Did we witness the death of cult stocks?
VIDEO5:0805:08
Did we witness the death of cult stocks?

Shares of Netflix and Amazon have gotten severely punished lately. So will Tesla be the next famous momentum stock to drop?

Amazon shares got crushed on Friday after the Internet retailer reported a large earnings miss. With a 8 percent decline on Friday alone, the stock is down nearly 30 percent on the year. And for Dan Nathan of RiskReversal.com, this is more than a simple case of incremental information causing investors to reprice the stock—what we have seen, according to the trader, is a paradigm shift in how investors look at Amazon.

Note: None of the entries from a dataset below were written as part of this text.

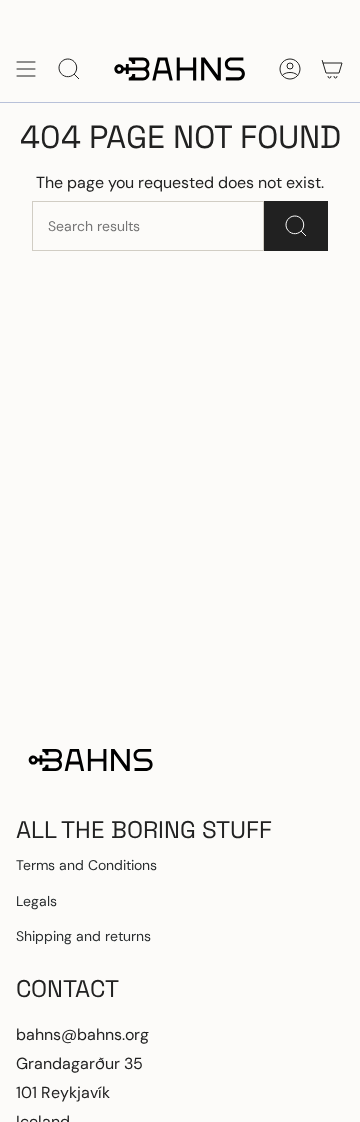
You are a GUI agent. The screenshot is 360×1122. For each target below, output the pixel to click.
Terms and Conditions (86, 865)
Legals (36, 901)
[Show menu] (26, 69)
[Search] (296, 226)
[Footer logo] (91, 760)
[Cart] (332, 69)
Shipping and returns (83, 936)
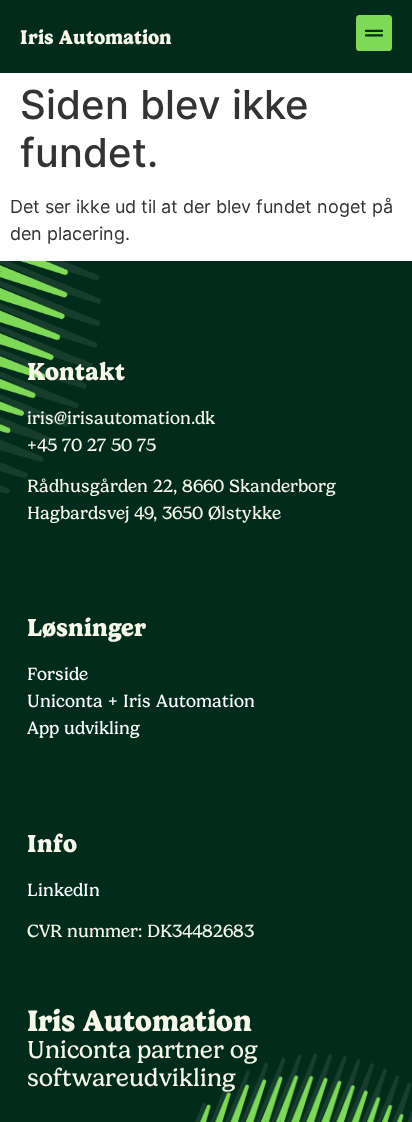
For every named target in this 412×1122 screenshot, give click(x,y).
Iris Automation (96, 37)
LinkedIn (63, 889)
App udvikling (83, 727)
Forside (57, 673)
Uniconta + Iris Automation (141, 700)
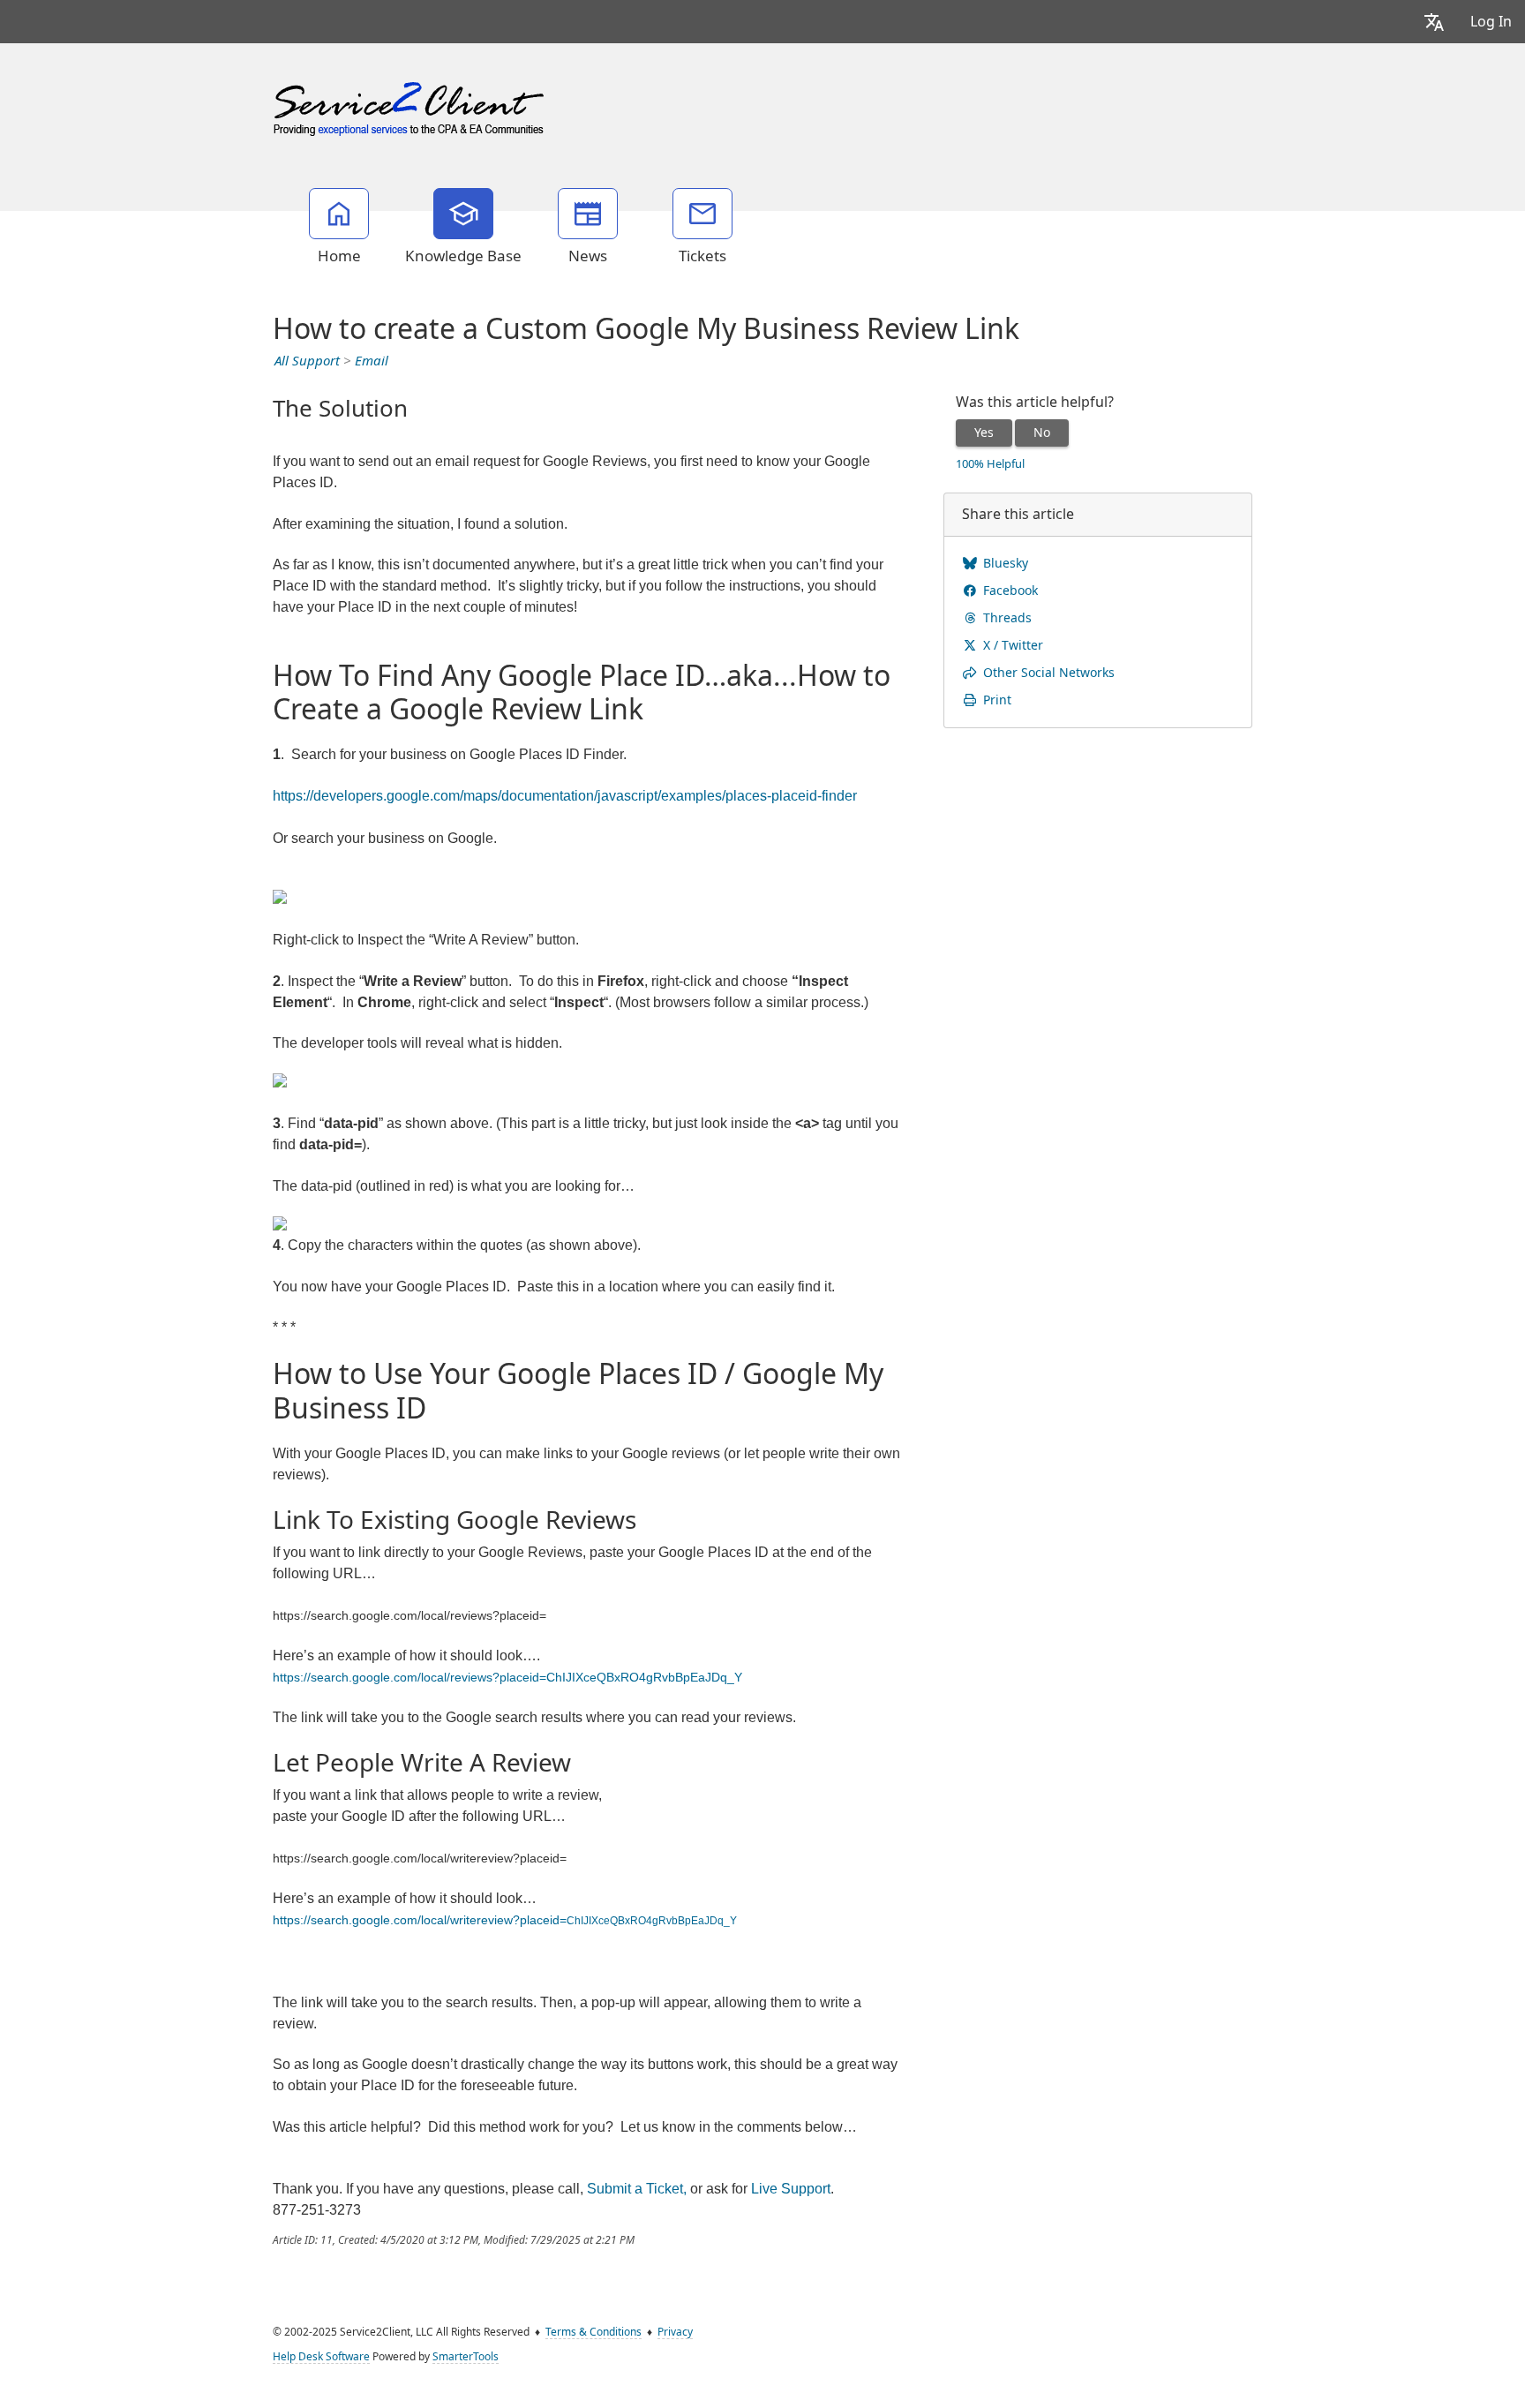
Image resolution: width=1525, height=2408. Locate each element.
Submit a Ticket (635, 2188)
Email (371, 361)
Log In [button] (1491, 21)
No (1041, 432)
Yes (984, 432)
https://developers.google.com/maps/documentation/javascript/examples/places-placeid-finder (565, 795)
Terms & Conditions (593, 2332)
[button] (1434, 21)
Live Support (790, 2188)
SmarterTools (465, 2357)
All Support (307, 361)
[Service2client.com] (410, 105)
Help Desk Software (321, 2357)
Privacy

For Nathan, it all started when Amazon's CEO Jeff Bezos first brought up the prospect of drone delivery in December 2013.

"That was an 'aha moment' for investors," Nathan said Friday on CNBC's "Options Action." "Investors have exited the stock. They do not believe this story, at least they did before, [when they were] disregarding valuation."

He contends that something similar could be said about Netflix, which opened 26 percent lower after its most recent earnings report (the stock has since staged a bit of a recovery). The company said a price increase was partially to blame for slowing growth in new subscribers.


Nathan says this "self-inflicted wound" led Netflix investors to "wake up to certain issues about their financials."

When it comes to Tesla, which is slated to report earnings on Nov. 5, Nathan says the company could wind up in a "similar situation."

"This thing has lost momentum. We know what the market has done in the last week, but this stock can't rally here."


For Tesla, the connection between Amazon, Netflix and Tesla is clear.

"Three companies that were cult stocks, where valuation was disregarded the whole way up, but maybe with some self-inflicted wounds by the companies that got investors to wake up a little bit," he said.

Carter Worth, chief market technician at Sterne Agee, says the technical picture support's Nathan's point.

The three stocks "are virtually identical in the sense that they all have the precondition which is required for weakness, which is extreme preceding strength," Worth said. These stocks each "brought in a lot of people and lot of complacency, and then you start to reverse. Reversal formations are very real—they happen, and they repeat, and it looks to be happening here in Tesla. The downside is severe."

Disclosure: Nathan has no positions in Amazon, Netflix or Tesla.